[[ Available data open ]]

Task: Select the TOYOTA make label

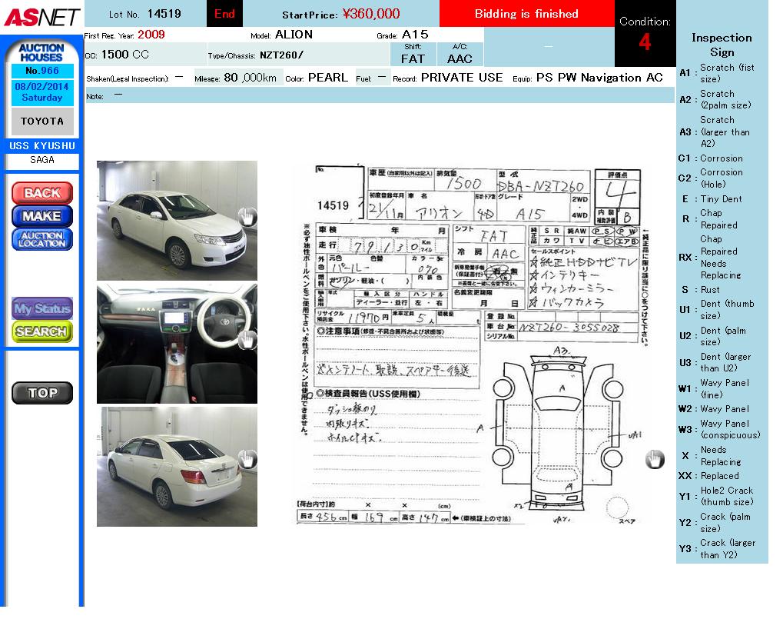Action: coord(42,121)
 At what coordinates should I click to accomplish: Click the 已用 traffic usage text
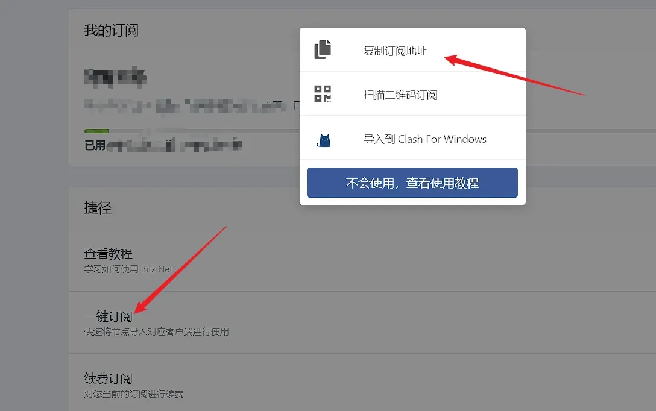[x=163, y=145]
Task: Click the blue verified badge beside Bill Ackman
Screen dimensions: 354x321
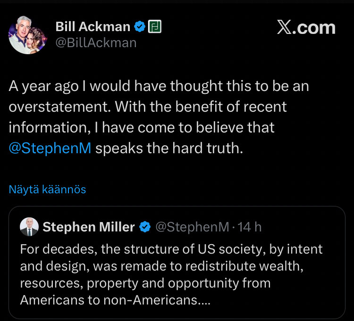Action: pyautogui.click(x=140, y=27)
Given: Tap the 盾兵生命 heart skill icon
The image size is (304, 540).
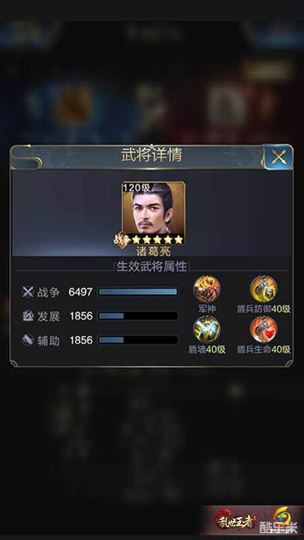Looking at the screenshot, I should point(263,329).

[[ Available data closed ]]

» **Task**
The expected output is the run of lines from the one containing "At what coordinates" to the last line of the listing above, both included, word for word and free of pictures.

» **Exercise output**
 At what coordinates should I click to accomplish: Click the 已用 traffic usage text
[x=163, y=145]
Task: Click the blue verified badge beside Bill Ackman
Screen dimensions: 354x321
Action: pyautogui.click(x=140, y=27)
Given: Tap the 盾兵生命 heart skill icon
The image size is (304, 540).
Looking at the screenshot, I should point(263,329).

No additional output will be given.